TRY IT: In the records below, find the line holding "Given: Expand the Rob group row"; copy it and every line after it to the end, omitting all images.

(Beginning of DATA TO EXAMINE)

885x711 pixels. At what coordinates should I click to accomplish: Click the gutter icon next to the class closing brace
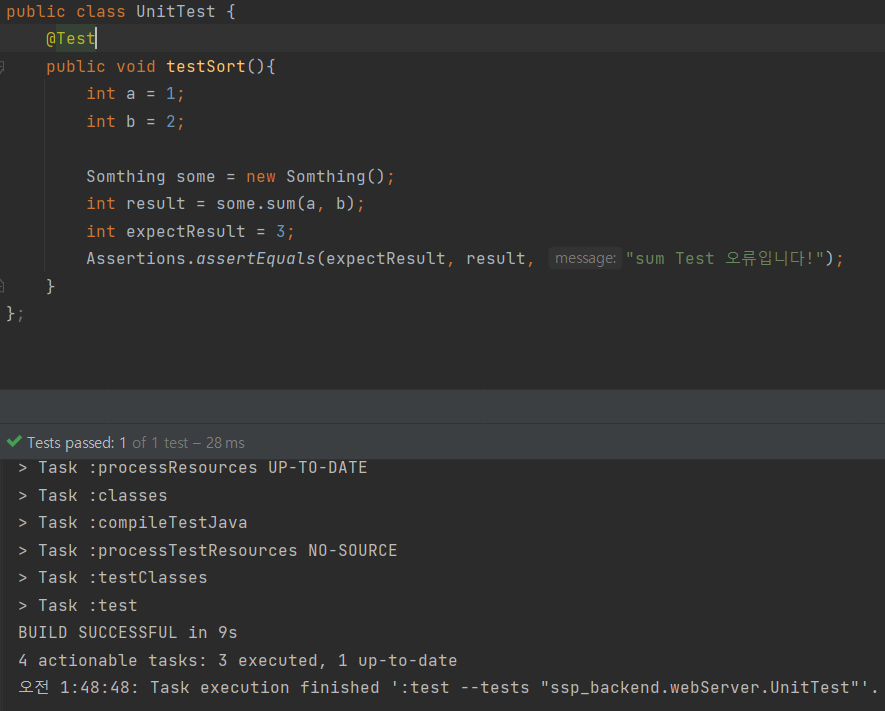(5, 285)
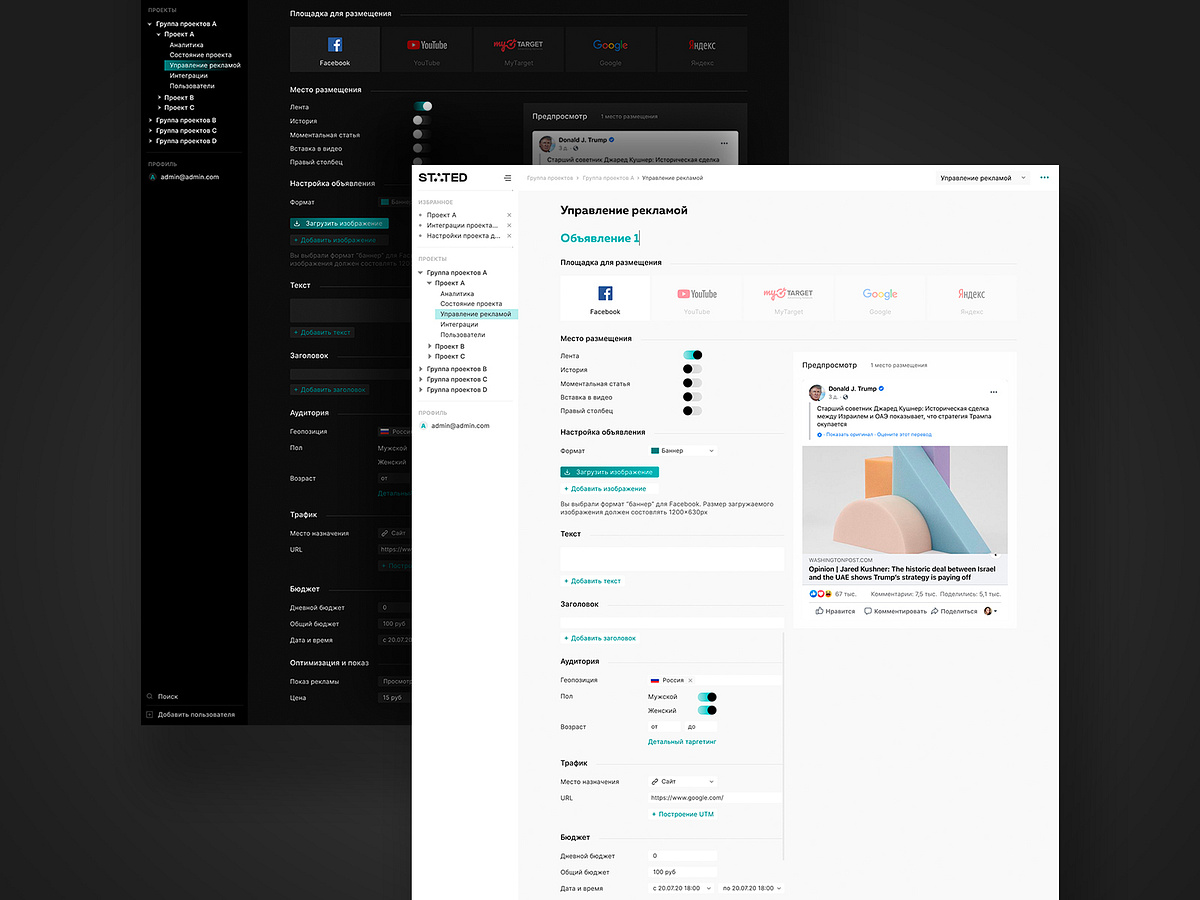Open the three-dot menu in the top right

point(1044,177)
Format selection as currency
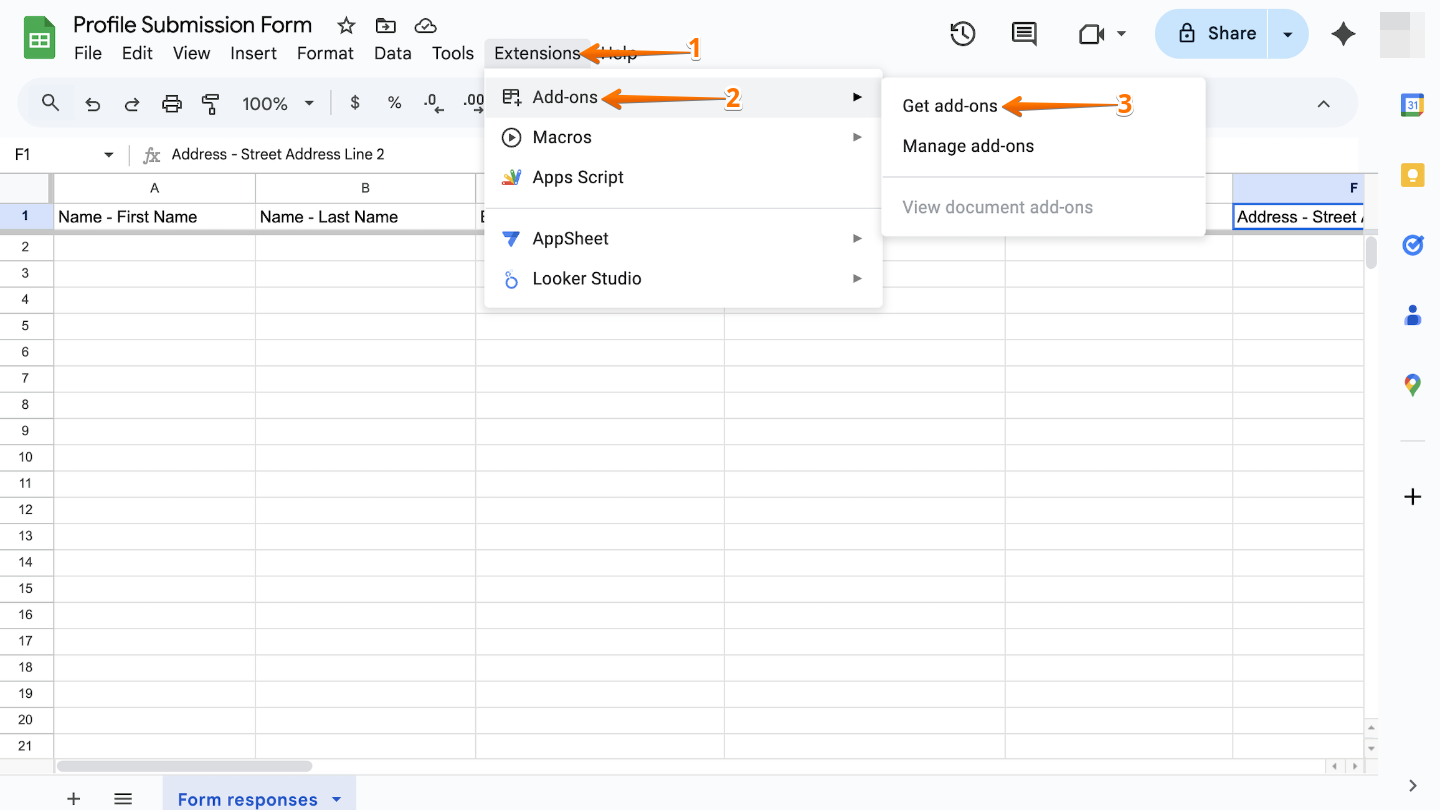 point(354,103)
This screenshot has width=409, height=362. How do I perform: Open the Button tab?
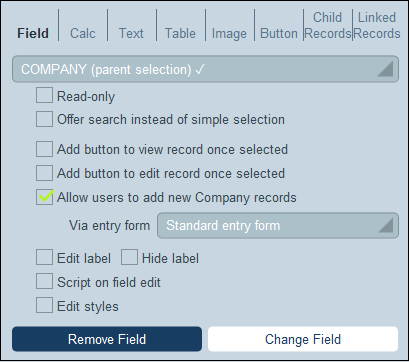point(279,34)
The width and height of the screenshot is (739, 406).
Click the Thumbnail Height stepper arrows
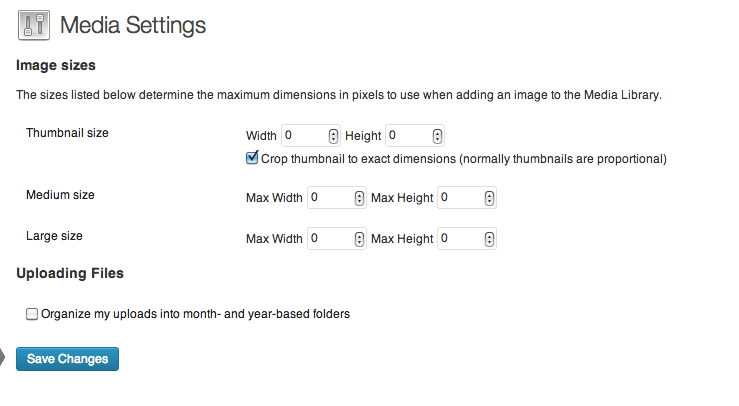click(437, 136)
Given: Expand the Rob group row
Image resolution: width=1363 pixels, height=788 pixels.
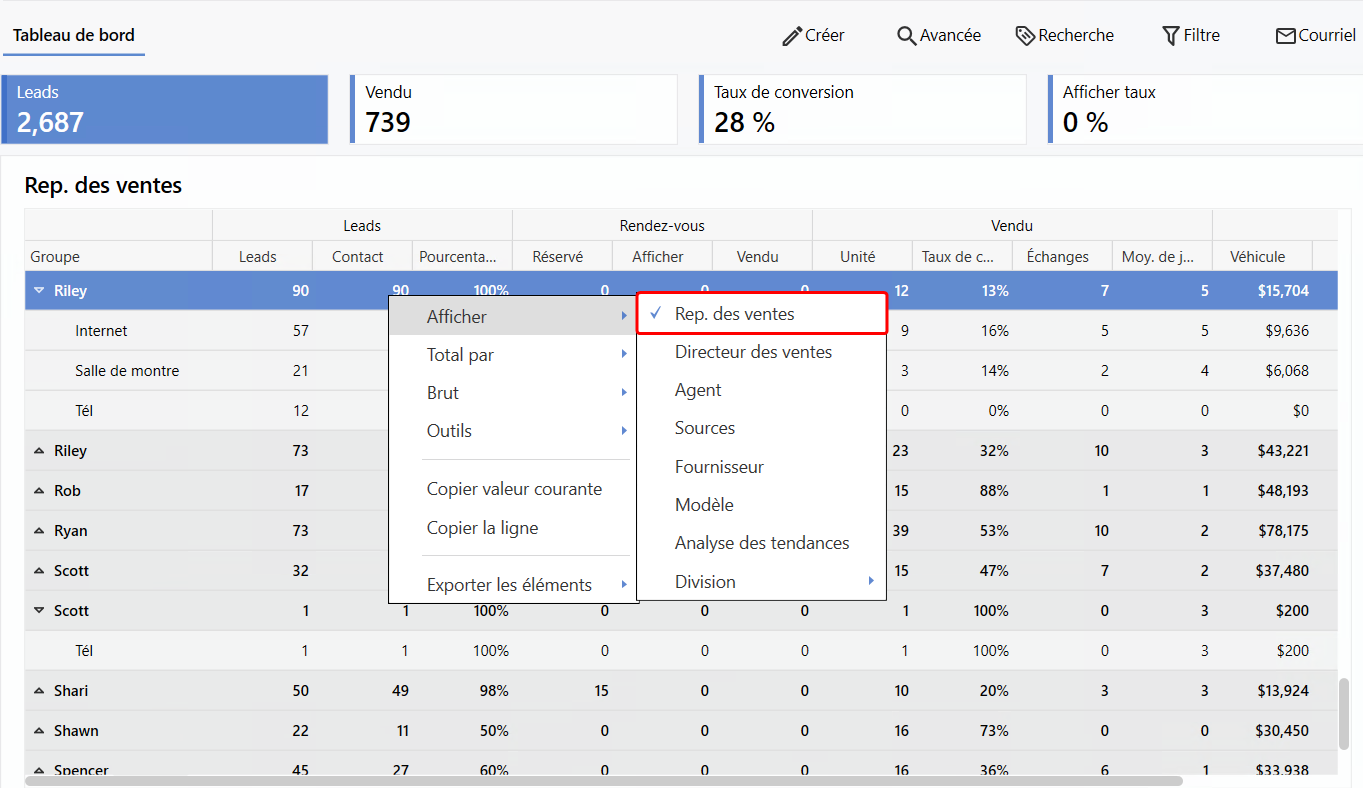Looking at the screenshot, I should [x=39, y=491].
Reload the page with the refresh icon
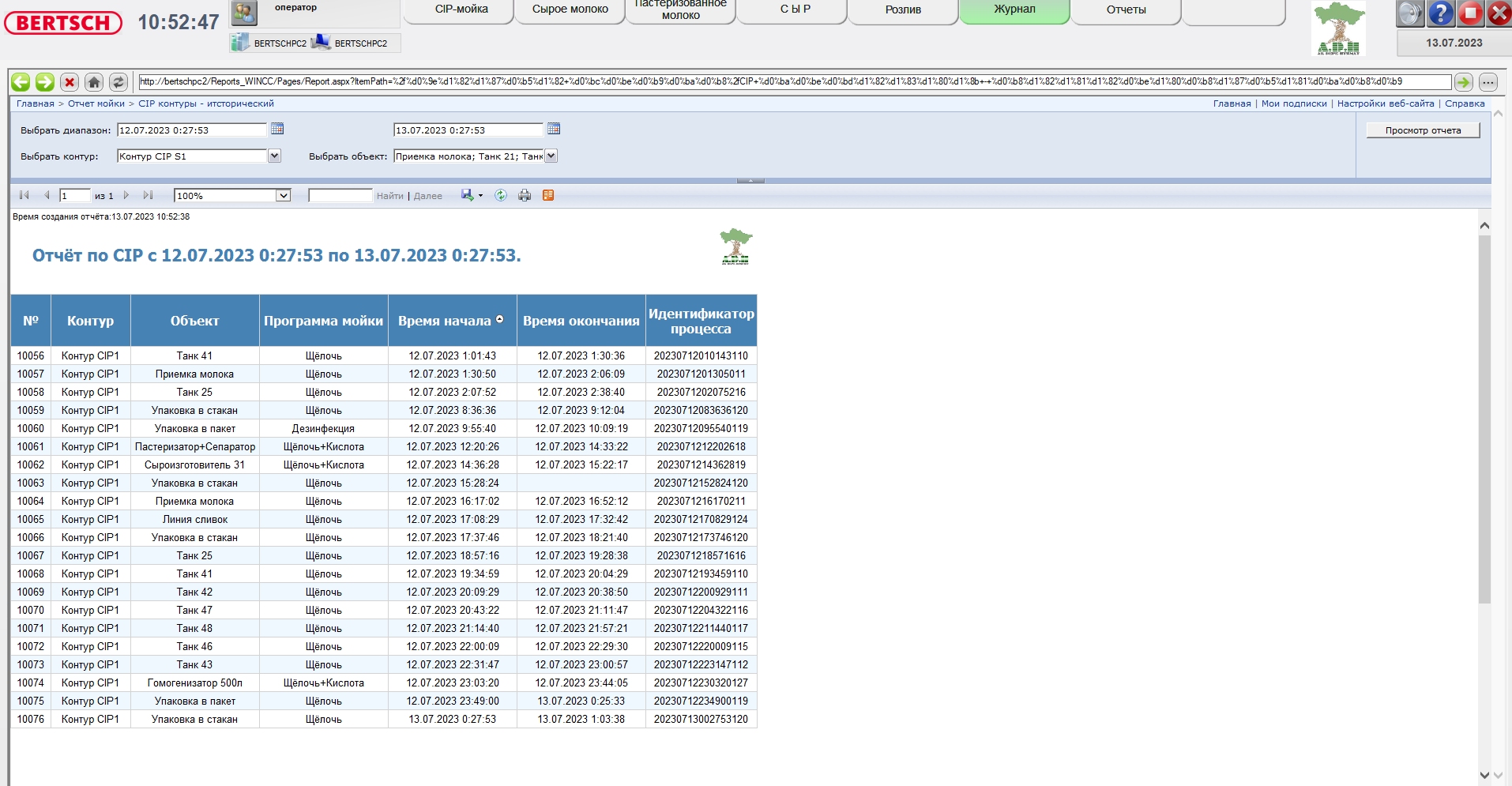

(End of DATA TO EXAMINE)

SOLUTION FOR THIS TASK:
Given: Expand the Rob group row
Image resolution: width=1363 pixels, height=788 pixels.
Looking at the screenshot, I should [x=39, y=491].
Reload the page with the refresh icon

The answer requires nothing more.